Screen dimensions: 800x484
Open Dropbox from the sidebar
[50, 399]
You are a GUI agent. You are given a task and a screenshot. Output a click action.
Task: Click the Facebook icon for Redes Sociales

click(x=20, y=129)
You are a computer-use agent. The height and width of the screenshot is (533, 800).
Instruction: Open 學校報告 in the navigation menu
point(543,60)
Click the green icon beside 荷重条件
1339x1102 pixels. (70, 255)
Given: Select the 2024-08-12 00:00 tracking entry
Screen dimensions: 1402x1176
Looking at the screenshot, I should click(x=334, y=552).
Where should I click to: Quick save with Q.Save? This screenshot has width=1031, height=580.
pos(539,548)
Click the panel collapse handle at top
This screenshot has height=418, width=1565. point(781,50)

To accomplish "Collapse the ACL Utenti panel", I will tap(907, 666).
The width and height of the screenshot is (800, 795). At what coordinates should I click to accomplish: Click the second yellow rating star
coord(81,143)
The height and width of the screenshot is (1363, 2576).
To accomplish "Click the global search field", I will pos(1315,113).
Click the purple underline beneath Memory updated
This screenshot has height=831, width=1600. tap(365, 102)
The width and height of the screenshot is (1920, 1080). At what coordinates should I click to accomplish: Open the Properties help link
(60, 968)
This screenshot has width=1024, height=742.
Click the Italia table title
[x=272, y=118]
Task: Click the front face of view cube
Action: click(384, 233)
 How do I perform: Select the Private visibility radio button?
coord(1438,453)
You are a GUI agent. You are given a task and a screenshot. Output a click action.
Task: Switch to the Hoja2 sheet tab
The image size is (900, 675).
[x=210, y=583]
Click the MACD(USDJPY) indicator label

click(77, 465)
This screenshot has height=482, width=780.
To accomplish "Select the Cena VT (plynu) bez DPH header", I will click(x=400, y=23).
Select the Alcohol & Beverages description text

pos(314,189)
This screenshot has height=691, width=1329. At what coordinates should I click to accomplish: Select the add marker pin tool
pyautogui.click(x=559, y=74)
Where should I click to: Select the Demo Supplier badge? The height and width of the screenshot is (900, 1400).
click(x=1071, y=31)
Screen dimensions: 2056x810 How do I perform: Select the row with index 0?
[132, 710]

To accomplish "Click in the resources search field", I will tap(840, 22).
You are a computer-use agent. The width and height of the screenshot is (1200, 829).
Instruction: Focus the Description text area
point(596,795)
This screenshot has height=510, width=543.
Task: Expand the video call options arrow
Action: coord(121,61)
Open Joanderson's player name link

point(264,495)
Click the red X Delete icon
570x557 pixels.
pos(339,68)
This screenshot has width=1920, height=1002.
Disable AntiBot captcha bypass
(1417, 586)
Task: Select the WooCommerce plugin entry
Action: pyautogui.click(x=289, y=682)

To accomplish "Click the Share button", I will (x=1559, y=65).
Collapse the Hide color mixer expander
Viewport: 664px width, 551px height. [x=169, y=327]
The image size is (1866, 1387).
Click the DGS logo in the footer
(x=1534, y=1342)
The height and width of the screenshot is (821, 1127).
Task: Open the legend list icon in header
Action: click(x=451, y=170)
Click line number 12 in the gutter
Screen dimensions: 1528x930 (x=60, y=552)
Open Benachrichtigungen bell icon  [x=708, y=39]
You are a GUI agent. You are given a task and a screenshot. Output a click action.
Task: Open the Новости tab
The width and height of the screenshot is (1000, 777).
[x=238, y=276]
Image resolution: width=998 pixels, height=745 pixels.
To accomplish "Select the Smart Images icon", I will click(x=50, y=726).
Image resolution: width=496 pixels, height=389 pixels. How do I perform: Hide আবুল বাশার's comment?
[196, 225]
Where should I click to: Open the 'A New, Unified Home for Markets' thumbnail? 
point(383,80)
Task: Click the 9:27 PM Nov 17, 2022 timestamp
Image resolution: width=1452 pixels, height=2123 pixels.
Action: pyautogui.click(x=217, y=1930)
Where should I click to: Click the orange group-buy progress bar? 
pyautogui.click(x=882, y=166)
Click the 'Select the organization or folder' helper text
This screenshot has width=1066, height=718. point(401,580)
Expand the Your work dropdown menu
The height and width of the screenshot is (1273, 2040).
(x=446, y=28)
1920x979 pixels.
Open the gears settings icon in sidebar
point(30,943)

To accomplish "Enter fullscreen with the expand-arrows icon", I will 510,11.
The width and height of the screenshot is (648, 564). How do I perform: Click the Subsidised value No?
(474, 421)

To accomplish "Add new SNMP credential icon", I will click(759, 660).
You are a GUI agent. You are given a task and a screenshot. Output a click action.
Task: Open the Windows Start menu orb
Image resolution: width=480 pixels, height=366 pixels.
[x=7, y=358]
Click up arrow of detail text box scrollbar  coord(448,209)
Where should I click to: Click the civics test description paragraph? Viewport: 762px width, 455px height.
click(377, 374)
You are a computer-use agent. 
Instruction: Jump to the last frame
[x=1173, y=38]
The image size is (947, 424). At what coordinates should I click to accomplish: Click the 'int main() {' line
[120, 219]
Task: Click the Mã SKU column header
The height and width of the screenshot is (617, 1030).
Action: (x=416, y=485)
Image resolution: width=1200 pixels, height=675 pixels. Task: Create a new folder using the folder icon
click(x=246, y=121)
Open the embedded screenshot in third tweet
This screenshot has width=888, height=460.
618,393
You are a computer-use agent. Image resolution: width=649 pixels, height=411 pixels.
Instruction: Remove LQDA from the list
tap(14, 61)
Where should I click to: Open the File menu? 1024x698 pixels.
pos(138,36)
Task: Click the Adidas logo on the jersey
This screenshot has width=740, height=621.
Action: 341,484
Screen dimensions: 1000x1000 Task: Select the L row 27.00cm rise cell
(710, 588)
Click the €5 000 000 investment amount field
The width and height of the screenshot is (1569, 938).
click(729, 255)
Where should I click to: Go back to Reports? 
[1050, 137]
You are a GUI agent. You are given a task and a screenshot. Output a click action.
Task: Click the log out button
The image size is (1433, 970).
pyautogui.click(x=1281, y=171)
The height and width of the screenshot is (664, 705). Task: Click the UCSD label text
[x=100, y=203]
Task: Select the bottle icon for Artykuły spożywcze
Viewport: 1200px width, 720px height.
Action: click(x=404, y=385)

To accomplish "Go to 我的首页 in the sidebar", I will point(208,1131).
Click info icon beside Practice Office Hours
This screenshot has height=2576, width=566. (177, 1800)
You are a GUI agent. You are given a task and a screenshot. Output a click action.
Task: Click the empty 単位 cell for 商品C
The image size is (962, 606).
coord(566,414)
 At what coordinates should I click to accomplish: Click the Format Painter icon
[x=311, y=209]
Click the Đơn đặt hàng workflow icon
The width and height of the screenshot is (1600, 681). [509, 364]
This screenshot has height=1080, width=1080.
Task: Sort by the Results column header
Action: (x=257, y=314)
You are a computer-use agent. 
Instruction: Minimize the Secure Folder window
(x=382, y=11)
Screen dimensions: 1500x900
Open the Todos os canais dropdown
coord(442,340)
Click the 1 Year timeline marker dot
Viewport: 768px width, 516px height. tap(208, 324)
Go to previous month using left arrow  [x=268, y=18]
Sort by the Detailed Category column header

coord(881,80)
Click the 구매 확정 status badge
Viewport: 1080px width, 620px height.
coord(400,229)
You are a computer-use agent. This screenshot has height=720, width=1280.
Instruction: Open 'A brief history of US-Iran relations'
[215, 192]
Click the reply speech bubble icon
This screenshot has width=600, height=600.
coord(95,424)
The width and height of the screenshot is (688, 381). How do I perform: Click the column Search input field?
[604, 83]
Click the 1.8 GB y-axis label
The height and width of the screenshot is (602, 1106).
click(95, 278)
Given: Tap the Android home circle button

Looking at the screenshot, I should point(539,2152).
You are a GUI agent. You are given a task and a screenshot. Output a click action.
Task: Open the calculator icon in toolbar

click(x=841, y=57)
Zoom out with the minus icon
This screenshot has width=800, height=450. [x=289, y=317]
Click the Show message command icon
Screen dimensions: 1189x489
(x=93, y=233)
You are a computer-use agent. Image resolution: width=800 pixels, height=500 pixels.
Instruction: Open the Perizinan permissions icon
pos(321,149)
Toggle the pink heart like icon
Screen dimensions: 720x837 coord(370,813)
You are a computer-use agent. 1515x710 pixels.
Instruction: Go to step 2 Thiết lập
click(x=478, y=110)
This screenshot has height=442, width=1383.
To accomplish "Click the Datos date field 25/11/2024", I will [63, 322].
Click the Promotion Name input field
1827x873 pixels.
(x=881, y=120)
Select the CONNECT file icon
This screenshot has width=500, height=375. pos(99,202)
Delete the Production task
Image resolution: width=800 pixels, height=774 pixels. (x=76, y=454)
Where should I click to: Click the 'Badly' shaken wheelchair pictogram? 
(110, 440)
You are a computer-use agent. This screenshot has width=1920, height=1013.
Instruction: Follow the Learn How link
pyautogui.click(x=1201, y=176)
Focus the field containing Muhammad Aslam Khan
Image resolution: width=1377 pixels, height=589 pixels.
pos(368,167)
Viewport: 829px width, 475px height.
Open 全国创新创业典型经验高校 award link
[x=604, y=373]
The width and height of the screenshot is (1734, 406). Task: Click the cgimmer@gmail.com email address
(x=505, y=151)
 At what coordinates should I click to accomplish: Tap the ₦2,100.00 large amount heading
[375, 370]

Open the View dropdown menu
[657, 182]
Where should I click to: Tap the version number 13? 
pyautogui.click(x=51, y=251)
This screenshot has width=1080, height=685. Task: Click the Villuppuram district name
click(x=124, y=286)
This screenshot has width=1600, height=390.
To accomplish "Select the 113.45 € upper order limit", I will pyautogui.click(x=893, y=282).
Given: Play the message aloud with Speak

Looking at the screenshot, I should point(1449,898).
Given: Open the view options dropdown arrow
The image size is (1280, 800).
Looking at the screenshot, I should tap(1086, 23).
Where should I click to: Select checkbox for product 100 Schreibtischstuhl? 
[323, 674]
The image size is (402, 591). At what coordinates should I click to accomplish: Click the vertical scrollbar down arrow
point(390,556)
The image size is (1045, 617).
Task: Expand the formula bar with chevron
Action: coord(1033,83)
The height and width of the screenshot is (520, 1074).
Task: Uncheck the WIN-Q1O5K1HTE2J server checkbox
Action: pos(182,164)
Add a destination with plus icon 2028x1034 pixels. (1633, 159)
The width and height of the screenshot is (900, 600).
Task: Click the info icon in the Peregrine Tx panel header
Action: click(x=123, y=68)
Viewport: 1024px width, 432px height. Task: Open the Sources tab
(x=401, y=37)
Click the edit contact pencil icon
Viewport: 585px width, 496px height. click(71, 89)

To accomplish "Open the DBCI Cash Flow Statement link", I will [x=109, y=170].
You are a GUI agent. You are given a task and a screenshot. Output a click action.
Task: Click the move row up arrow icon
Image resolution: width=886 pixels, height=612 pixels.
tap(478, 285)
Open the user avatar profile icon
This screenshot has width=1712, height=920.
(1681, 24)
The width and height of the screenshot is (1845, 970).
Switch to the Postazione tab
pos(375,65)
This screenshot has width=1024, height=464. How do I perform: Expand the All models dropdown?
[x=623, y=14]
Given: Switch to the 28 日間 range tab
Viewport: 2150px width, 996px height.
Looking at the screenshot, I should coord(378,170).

#####

• _WORK REQUIRED_: Show each line of the material above where "computer" occurs.

• _FINISHED TASK_:
You are a computer-use agent. The height and width of the screenshot is (533, 800).
You are a computer-use agent. The width and height of the screenshot is (1200, 829).
You are a computer-use agent. 
You are a computer-use agent. Image resolution: width=649 pixels, height=411 pixels.
You are a computer-use agent. 
You are a computer-use agent. This screenshot has height=720, width=1280.
You are a computer-use agent. Image resolution: width=800 pixels, height=500 pixels.
You are a computer-use agent. 1515x710 pixels.
You are a computer-use agent. This screenshot has width=1920, height=1013.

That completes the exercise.